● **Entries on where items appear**
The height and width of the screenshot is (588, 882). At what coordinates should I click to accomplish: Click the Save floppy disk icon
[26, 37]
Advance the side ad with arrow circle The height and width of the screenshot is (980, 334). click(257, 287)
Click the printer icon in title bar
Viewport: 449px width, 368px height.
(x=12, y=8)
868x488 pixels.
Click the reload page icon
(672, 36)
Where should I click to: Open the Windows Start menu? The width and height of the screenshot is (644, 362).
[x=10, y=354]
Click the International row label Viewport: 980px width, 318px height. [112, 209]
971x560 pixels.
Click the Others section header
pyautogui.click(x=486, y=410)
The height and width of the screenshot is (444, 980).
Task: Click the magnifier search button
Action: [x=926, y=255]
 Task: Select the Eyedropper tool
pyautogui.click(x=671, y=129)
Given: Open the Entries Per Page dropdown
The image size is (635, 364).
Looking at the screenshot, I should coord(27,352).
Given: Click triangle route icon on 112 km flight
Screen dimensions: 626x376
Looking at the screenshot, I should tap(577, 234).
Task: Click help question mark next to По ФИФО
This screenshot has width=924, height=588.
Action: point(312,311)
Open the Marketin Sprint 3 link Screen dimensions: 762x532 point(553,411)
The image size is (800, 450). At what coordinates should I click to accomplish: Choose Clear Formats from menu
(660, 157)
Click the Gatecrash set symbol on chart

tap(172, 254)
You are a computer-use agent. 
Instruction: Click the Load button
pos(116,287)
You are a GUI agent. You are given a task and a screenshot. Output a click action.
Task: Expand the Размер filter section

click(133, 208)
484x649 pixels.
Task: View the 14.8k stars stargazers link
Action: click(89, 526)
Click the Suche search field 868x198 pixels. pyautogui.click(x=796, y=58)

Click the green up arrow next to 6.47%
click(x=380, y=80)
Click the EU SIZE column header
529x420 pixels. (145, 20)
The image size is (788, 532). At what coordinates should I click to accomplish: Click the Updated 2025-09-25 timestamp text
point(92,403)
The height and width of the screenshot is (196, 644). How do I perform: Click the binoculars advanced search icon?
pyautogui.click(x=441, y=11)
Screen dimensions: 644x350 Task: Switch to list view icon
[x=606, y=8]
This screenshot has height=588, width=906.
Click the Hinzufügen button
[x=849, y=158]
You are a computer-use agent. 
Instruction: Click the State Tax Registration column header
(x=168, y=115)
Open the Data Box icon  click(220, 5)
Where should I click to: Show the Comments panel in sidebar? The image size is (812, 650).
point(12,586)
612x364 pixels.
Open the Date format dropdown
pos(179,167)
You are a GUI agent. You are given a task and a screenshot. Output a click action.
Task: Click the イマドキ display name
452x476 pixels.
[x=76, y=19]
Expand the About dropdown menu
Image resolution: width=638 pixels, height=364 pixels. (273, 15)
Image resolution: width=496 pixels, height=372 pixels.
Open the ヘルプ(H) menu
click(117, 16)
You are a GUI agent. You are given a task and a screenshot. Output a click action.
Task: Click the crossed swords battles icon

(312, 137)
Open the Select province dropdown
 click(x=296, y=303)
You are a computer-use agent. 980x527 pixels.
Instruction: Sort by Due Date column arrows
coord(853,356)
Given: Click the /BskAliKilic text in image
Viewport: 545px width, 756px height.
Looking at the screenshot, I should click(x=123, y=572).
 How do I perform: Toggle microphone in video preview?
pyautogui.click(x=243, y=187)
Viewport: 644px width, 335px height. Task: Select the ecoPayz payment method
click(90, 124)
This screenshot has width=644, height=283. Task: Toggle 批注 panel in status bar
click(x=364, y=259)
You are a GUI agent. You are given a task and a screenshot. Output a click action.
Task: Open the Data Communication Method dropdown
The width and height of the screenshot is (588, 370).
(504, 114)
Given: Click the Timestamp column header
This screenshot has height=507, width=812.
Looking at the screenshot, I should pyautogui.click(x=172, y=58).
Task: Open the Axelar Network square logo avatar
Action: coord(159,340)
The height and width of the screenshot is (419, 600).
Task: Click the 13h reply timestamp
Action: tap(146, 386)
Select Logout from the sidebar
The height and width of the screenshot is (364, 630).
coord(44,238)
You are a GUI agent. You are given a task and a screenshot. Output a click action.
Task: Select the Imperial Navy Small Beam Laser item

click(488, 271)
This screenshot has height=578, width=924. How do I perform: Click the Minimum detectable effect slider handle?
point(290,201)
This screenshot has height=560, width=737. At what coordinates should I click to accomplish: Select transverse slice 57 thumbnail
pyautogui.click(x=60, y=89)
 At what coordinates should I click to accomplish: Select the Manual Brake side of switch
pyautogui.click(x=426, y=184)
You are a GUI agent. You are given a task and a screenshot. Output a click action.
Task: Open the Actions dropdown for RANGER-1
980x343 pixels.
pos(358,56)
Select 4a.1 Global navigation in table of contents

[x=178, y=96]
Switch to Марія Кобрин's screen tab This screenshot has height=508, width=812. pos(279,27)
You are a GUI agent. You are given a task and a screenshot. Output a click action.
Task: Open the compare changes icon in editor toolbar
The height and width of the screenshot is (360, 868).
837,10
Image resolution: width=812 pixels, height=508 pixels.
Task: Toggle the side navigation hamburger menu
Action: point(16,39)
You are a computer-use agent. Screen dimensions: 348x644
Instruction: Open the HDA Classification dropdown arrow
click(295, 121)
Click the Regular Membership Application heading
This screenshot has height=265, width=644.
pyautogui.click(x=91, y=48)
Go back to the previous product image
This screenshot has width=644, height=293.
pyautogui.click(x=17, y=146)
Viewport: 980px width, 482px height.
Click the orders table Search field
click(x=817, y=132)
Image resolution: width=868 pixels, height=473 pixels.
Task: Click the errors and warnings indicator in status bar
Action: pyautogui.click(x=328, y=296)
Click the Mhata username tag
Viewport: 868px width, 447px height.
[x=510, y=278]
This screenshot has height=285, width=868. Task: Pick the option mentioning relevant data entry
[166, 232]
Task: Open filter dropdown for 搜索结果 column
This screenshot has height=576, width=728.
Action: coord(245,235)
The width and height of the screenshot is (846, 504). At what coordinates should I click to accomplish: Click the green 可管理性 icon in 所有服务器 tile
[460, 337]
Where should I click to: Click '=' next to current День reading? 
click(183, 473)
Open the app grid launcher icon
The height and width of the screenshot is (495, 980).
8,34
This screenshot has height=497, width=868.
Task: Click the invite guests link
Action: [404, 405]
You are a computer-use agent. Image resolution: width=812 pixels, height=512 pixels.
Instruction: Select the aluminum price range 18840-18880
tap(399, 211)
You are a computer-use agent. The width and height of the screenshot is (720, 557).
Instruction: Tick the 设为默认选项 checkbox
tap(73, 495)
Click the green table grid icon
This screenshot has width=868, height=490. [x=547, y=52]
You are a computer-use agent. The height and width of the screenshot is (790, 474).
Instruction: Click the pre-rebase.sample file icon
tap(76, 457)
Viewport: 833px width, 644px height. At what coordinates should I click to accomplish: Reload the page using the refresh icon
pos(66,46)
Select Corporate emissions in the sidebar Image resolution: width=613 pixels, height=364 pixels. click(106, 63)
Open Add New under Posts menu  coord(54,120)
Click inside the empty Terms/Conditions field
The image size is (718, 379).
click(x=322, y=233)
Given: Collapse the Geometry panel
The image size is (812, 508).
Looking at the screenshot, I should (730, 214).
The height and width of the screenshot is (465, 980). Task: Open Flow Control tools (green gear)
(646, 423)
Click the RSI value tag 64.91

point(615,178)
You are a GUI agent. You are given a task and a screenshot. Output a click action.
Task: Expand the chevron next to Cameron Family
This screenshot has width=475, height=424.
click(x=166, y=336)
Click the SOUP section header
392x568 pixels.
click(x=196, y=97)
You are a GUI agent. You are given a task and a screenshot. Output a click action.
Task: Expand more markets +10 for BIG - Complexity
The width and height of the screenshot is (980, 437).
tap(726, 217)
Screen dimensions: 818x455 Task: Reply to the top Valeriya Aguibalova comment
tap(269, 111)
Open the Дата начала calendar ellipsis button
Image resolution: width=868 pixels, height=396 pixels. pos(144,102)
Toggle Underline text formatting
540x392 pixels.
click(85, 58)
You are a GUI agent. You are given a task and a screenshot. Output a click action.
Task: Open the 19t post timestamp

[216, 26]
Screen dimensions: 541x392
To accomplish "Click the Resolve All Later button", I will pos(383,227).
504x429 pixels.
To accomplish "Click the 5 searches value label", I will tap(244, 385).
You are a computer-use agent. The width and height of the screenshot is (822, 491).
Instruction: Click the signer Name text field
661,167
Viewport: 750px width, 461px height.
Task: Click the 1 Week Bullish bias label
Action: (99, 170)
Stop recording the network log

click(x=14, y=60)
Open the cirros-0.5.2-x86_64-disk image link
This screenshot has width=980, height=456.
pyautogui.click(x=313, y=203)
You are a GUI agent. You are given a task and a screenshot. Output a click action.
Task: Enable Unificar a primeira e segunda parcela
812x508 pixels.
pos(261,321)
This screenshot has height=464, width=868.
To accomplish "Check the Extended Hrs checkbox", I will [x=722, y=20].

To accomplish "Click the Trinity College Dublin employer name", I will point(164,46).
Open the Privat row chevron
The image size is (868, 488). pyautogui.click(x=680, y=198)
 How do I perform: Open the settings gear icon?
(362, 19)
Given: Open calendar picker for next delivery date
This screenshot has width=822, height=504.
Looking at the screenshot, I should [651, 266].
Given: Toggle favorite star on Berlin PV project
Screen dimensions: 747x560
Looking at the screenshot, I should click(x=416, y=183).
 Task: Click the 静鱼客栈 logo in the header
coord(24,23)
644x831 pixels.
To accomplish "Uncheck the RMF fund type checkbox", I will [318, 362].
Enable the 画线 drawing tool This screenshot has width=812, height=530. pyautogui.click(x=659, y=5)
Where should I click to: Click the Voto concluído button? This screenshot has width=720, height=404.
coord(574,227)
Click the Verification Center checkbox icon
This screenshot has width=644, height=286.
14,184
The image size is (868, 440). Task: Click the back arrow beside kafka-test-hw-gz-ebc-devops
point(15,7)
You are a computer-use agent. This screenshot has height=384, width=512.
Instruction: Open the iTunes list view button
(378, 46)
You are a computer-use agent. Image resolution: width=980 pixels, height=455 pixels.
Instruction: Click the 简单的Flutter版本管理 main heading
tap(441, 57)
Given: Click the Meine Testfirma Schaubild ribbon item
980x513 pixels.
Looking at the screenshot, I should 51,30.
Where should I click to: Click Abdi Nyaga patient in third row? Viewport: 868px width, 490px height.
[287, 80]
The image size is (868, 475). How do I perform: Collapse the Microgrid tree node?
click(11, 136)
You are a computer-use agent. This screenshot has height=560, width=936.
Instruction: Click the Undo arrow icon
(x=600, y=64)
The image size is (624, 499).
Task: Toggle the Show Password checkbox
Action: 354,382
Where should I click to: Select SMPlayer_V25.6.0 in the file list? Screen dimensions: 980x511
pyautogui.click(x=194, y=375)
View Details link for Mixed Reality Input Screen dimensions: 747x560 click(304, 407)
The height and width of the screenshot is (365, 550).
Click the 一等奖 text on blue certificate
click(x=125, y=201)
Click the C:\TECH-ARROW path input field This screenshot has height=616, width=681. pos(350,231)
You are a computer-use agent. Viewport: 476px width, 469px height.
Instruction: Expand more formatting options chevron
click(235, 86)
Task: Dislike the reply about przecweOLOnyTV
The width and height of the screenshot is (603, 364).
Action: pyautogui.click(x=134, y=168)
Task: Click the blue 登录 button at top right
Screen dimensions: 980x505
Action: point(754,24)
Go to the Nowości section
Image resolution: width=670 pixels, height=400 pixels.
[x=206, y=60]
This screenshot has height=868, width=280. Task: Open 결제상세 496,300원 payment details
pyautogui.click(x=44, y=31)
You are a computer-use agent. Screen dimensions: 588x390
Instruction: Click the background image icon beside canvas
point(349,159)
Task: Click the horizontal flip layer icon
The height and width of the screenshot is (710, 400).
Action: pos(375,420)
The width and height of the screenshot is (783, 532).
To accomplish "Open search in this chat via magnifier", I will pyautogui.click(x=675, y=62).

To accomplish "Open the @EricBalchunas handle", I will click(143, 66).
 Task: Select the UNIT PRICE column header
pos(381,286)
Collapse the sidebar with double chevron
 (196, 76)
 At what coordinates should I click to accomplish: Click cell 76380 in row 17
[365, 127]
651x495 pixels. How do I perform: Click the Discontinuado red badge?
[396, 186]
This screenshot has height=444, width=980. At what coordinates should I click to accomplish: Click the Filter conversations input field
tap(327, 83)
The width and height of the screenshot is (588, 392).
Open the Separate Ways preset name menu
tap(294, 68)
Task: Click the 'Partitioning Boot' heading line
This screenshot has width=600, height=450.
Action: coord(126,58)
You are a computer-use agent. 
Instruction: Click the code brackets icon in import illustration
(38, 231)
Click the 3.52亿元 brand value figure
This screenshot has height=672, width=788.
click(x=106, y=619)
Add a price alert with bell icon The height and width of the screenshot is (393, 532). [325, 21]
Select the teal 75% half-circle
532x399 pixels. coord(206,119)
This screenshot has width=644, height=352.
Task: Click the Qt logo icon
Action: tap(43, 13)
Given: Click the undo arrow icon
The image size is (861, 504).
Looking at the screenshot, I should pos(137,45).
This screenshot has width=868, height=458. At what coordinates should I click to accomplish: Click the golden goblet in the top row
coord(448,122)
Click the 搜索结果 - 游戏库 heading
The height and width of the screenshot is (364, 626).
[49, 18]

● **Task requirements**
Copy out, word for word, the lines above that begin with the line containing "Viewport: 833px width, 644px" and end with the line containing "pos(261,321)", including both of those lines.

● **Final answer**
Viewport: 833px width, 644px height. At what coordinates should I click to accomplish: Reload the page using the refresh icon
pos(66,46)
Select Corporate emissions in the sidebar Image resolution: width=613 pixels, height=364 pixels. click(106, 63)
Open Add New under Posts menu  coord(54,120)
Click inside the empty Terms/Conditions field
The image size is (718, 379).
click(x=322, y=233)
Given: Collapse the Geometry panel
The image size is (812, 508).
Looking at the screenshot, I should (730, 214).
The height and width of the screenshot is (465, 980). Task: Open Flow Control tools (green gear)
(646, 423)
Click the RSI value tag 64.91

point(615,178)
You are a GUI agent. You are given a task and a screenshot. Output a click action.
Task: Expand the chevron next to Cameron Family
This screenshot has width=475, height=424.
click(x=166, y=336)
Click the SOUP section header
392x568 pixels.
click(x=196, y=97)
You are a GUI agent. You are given a task and a screenshot. Output a click action.
Task: Expand more markets +10 for BIG - Complexity
The width and height of the screenshot is (980, 437).
tap(726, 217)
Screen dimensions: 818x455 Task: Reply to the top Valeriya Aguibalova comment
tap(269, 111)
Open the Дата начала calendar ellipsis button
Image resolution: width=868 pixels, height=396 pixels. pos(144,102)
Toggle Underline text formatting
540x392 pixels.
click(85, 58)
You are a GUI agent. You are given a task and a screenshot. Output a click action.
Task: Open the 19t post timestamp

[216, 26]
Screen dimensions: 541x392
To accomplish "Click the Resolve All Later button", I will pos(383,227).
504x429 pixels.
To accomplish "Click the 5 searches value label", I will tap(244, 385).
You are a computer-use agent. The width and height of the screenshot is (822, 491).
Instruction: Click the signer Name text field
661,167
Viewport: 750px width, 461px height.
Task: Click the 1 Week Bullish bias label
Action: (99, 170)
Stop recording the network log

click(x=14, y=60)
Open the cirros-0.5.2-x86_64-disk image link
This screenshot has width=980, height=456.
pyautogui.click(x=313, y=203)
You are a GUI agent. You are given a task and a screenshot. Output a click action.
Task: Enable Unificar a primeira e segunda parcela
812x508 pixels.
pos(261,321)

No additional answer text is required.